A Vports, concessionária responsável pela administração do complexo portuário de Vitória, vai procurar, nos próximos dias, representantes dos setores de café e rochas ornamentais do Espírito Santo. A ideia é colocar todas as boas ideias possíveis na mesa, vindas dos dois lados do balcão, para que o gargalo logístico apontado pelos empresários seja solucionado ou, pelo menos, amenizado. Entre as possibilidades que serão trazidas pela autoridade portuária está o arrendamento de áreas específicas dentro do porto para a operação focada em café e rochas.
Ainda não está claro para os executivos da Vports se a abertura de espaços específicos para os setores dentro da área primária do complexo resolve o problema, mas a proposta será levada aos dirigentes do Centro do Comércio de Café de Vitória e Centrorochas. A falta de contêineres no mundo, por exemplo, é grave, portanto, não haverá saída fácil.
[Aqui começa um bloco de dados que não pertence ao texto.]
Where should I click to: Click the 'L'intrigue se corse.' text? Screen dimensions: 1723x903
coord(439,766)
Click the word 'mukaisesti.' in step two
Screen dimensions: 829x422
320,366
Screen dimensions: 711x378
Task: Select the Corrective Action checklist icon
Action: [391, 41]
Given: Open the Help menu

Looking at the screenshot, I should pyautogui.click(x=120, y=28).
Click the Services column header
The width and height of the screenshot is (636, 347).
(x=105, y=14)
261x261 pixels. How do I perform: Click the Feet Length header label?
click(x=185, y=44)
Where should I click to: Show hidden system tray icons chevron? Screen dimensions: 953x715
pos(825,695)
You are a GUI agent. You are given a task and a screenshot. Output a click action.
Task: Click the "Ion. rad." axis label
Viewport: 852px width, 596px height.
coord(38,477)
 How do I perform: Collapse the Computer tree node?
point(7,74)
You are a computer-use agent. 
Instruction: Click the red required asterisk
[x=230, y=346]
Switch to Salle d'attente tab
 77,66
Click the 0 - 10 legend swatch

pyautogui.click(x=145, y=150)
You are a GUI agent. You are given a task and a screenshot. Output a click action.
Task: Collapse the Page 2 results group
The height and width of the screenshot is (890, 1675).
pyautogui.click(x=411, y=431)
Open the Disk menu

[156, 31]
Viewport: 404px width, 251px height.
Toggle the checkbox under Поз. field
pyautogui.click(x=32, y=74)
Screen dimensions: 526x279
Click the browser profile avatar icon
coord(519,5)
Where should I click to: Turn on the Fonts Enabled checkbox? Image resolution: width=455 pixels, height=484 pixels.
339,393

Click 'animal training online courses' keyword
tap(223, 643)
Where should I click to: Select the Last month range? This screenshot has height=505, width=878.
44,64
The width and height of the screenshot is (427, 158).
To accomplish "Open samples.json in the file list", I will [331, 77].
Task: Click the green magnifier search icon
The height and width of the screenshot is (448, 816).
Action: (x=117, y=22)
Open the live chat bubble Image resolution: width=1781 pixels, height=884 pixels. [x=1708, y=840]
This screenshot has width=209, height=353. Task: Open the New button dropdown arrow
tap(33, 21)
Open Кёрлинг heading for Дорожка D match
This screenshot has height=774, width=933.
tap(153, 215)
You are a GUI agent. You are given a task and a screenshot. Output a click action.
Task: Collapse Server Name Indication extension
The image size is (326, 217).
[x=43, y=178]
Entretanto, operadores portuários, que conhecem muito bem as cadeias do café e da rocha, já estão de olho nas possibilidades abertas pela crise (a proposta de exportar café sem usar contêiner vem daí).
O problema não é pequeno e está dado. A ver o que virá como solução. O comércio exterior responde por mais de 50% do Produto Interno Bruto do Espírito Santo.